> **WHAT NEEDS TO BE DONE**:
Lines with "social": copy each one from the listing below.

"""

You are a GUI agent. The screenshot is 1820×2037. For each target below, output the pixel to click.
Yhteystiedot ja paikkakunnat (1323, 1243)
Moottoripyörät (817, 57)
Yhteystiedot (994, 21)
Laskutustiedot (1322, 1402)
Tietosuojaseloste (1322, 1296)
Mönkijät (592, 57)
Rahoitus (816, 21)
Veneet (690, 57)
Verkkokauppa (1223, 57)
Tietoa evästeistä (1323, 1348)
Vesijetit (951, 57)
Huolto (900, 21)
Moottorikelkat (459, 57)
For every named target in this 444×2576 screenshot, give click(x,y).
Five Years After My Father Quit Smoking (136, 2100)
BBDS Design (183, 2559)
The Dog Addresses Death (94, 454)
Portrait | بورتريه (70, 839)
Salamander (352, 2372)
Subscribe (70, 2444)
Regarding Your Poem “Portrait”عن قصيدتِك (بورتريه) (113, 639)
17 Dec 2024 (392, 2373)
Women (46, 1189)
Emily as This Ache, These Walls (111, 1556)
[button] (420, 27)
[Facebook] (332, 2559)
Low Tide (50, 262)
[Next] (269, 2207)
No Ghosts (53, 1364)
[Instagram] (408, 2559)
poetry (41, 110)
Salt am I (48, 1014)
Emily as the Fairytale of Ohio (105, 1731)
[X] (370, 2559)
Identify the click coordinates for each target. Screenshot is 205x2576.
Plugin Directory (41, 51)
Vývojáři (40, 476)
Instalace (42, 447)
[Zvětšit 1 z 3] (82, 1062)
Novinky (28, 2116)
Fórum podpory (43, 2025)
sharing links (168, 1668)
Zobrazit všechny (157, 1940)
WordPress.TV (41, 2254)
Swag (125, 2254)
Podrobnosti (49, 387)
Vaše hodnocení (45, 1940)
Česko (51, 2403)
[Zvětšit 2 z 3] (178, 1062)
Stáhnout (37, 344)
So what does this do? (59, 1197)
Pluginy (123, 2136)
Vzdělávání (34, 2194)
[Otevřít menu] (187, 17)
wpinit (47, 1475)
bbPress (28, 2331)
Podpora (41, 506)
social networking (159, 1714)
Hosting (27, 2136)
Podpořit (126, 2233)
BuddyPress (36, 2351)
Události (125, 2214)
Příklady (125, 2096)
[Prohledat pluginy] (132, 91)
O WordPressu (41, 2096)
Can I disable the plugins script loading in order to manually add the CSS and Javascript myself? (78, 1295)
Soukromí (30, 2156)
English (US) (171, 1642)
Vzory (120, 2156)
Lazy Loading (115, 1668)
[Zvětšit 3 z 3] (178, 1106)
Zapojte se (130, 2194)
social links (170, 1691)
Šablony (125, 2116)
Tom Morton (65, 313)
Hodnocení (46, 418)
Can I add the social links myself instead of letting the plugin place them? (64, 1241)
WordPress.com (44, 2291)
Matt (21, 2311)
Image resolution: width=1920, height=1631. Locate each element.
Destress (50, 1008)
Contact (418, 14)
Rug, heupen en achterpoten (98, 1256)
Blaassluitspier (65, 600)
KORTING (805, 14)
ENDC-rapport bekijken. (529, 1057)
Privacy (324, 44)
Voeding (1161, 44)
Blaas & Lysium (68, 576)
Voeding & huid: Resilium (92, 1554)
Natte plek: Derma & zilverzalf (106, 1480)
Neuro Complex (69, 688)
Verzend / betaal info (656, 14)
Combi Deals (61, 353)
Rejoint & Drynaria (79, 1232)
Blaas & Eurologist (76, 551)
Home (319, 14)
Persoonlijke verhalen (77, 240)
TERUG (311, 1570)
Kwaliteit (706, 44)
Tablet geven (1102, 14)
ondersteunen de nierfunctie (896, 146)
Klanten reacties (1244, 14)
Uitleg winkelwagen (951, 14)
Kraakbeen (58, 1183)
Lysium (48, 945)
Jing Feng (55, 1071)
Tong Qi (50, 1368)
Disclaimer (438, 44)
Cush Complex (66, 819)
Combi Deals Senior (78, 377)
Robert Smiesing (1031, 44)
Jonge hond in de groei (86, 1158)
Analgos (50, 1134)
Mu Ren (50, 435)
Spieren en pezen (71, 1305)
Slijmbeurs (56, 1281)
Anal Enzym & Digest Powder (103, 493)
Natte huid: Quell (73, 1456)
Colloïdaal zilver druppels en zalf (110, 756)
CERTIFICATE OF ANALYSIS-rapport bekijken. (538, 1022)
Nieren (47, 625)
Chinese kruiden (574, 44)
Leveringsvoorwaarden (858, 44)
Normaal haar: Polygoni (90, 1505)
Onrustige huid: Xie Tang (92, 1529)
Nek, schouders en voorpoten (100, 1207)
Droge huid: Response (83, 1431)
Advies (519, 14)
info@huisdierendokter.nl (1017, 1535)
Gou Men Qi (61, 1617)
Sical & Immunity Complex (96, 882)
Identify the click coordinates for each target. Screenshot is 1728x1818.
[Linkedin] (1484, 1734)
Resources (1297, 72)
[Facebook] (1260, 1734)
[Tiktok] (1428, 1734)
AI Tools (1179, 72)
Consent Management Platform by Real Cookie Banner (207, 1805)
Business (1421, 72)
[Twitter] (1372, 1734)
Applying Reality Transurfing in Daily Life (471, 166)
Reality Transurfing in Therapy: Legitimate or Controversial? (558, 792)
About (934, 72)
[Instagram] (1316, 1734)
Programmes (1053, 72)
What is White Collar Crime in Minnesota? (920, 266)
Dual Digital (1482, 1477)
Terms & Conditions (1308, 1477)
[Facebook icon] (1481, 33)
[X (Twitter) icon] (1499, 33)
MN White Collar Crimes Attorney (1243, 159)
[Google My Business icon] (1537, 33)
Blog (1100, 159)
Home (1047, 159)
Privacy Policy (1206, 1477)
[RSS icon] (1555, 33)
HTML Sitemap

"""

> **WRITTEN ANSWER**:
social networking (159, 1714)
social links (170, 1691)
Can I add the social links myself instead of letting the plugin place them? (64, 1241)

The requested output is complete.